When you actually need a verifiable RNG
The "who needs to check this?" question is the whole tell. If the answer is anyone outside your own process, the local CSPRNG can't help — there's nothing to publish. Reach for Provable.io when:
- A user might dispute the outcome. "Why did my entry not win?" "Why was I in the control group?" "Why did the deck deal that hand?" See raffle picker, A/B bucketing, card shuffler.
- An auditor needs to re-derive a past decision. A regulator asking "show me that this user really was bucketed into the treatment arm on this date" is a non-starter with
crypto.randomUUID(). - You're publishing the result to a public audience. Giveaways, NFT trait reveals, jackpots, dice rolls in a public game lobby.

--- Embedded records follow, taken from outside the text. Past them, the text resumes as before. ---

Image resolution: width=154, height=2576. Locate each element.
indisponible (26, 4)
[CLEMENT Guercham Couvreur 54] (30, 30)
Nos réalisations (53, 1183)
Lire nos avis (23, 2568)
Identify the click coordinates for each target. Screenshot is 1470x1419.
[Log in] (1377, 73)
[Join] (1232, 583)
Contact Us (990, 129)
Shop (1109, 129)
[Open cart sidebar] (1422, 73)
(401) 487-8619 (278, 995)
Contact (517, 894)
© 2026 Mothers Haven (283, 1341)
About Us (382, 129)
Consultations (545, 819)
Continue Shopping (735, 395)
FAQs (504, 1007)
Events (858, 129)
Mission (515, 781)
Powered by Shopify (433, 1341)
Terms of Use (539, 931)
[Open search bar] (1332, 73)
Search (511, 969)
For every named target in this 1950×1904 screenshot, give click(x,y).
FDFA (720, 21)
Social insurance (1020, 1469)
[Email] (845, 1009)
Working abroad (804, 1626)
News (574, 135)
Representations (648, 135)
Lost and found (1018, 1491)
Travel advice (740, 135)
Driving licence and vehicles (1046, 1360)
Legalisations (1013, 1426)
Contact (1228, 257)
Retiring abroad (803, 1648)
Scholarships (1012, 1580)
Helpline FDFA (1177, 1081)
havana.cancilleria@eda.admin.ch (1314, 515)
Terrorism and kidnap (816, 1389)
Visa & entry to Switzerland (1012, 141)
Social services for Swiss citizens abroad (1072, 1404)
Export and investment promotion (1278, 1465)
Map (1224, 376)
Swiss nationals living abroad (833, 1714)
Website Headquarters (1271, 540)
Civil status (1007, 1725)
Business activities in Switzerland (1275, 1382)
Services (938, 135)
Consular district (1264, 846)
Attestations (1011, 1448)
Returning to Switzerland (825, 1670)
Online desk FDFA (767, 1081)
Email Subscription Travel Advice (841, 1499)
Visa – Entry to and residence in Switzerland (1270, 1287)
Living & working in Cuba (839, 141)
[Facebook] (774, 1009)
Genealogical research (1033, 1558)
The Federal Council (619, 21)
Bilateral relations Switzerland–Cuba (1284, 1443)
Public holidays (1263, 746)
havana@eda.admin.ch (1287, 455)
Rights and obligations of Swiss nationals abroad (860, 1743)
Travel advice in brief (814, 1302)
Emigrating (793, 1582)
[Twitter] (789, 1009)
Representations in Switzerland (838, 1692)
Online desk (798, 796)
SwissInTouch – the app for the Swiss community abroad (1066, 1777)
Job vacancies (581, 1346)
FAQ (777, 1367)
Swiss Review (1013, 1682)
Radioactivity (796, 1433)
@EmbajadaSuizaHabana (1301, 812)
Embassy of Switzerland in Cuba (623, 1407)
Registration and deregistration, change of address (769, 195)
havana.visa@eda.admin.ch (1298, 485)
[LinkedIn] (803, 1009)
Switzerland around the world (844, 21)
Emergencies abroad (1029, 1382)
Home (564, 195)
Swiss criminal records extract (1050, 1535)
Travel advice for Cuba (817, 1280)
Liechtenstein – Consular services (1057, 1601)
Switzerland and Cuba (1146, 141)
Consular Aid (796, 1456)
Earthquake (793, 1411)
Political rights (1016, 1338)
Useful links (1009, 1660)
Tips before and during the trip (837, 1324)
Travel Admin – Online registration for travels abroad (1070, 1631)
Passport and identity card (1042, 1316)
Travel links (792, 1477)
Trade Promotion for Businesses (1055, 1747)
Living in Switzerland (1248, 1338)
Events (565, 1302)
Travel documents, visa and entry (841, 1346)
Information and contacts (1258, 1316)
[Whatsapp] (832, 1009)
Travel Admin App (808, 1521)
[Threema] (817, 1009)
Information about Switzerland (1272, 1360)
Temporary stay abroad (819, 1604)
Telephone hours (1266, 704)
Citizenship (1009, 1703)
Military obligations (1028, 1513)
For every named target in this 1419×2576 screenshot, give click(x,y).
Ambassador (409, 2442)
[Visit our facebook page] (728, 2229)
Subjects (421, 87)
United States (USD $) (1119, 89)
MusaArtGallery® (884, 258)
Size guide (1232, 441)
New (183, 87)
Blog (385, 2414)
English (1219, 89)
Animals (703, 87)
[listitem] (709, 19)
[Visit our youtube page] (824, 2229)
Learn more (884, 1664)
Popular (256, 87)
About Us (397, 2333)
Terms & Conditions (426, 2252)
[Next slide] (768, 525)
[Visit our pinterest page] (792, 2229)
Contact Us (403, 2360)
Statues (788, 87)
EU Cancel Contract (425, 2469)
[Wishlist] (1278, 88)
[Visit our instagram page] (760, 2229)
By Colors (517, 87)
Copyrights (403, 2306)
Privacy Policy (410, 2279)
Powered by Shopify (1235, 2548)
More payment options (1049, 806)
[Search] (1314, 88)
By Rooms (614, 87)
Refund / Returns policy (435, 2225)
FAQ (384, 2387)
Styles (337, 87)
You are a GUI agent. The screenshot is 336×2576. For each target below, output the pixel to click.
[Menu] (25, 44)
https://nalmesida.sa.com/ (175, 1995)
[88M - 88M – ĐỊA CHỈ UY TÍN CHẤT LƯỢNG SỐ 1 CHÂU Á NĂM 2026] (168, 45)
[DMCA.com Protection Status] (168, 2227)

What the API call looks like
Same shape as a Crypto API call, just over HTTP — and the response carries the proof in addition to the value.
curl "https://api.provable.io/api/bytes?clientSeed=compare-crypto-demo&count=16&encoding=hex"The response includes a serverHash. Anyone with the seed and that hash can confirm — via the open-source provable-core library — that the bytes you reported are the bytes the algorithm produced.
A common mistake: using both for the same job
We see two anti-patterns regularly:
- Calling Provable.io for session tokens. You don't need verification, and you're adding a network round trip to every login. Use the language CSPRNG.
- Calling
crypto.randomUUID()for a public raffle winner. The draw happens, the winner is announced, the runners-up ask "how do we know?" — and there's no answer. Use Provable.io and publish theserverHash.
The line is about audience, not about strength. Both primitives are cryptographically sound; they answer different questions.
FAQ
Is Provable.io a CSPRNG?
Its output is computationally indistinguishable from a CSPRNG, but the trust model is different: it's verifiable rather than unobservable. That's a feature for public-audience use cases and a footgun for secret material. Never use the same Provable.io seed for both visible draws and secret keys.
What about Math.random()?
Math.random() is not cryptographically strong and shouldn't be used for either job. If a value matters, use crypto.getRandomValues() for in-process needs and Provable.io for verifiable ones.
Can I cache outcomes?
Yes. Because the call is deterministic in (serverSeed, clientSeed, cursor, nonce), you can cache the result keyed by the inputs. The seed-based design is what makes both verification and caching cheap.